TASK OBJECTIVE >>
In the data below, how many lines include the string "image"? Give only the number.

SOURCE DATA >>
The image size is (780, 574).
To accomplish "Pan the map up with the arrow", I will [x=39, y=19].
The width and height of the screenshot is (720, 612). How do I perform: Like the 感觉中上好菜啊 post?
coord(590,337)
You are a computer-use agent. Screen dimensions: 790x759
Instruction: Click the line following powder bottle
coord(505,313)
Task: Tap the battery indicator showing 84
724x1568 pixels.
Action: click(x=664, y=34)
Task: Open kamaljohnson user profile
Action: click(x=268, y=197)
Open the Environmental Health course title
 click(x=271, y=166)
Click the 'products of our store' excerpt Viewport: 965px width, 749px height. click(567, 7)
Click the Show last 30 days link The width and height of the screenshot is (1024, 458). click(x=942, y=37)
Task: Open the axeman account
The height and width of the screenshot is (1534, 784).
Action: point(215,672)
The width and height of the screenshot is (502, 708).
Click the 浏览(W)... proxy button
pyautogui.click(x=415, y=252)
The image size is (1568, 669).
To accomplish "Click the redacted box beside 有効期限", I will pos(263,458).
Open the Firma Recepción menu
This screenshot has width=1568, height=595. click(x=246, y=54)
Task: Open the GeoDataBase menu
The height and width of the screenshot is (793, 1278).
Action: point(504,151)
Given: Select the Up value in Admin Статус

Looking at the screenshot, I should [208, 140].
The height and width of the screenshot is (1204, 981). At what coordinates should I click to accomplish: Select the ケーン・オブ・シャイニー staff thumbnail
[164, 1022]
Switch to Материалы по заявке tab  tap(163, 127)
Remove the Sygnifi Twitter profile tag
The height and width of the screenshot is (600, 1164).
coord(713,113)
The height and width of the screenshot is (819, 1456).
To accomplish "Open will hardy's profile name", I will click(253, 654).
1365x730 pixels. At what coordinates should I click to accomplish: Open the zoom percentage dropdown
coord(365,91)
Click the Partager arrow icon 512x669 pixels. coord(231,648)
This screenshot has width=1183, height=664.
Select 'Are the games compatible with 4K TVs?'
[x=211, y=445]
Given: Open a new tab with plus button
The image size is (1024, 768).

RESPONSE BELOW >>
3